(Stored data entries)
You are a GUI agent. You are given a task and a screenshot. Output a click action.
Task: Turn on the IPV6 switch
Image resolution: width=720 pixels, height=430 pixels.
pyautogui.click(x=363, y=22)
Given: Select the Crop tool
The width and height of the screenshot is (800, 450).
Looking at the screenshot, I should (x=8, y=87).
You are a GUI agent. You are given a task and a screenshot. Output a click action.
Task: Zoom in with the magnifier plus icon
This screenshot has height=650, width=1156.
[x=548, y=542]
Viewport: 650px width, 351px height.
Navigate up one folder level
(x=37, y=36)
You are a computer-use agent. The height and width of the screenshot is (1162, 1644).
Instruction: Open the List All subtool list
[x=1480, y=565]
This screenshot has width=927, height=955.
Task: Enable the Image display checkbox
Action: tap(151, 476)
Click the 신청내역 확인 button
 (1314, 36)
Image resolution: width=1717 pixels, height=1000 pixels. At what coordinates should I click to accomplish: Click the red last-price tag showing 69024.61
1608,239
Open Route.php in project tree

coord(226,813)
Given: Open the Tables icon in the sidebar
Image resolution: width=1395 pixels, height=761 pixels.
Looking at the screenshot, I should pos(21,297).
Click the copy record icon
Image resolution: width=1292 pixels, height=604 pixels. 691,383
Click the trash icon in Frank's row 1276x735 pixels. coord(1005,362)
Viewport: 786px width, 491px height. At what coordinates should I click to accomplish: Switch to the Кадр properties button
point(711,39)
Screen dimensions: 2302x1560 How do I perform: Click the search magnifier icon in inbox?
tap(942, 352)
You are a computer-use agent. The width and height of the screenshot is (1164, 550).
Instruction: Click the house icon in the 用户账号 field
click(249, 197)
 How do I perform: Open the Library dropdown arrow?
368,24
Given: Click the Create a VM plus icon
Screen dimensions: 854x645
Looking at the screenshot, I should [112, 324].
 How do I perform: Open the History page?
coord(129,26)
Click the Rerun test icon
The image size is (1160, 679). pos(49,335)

PROMPT
What lines above contain "computer"? Copy them out.

ANSWER SECTION
You are a computer-use agent. The height and width of the screenshot is (1162, 1644).
You are a computer-use agent. The width and height of the screenshot is (1164, 550).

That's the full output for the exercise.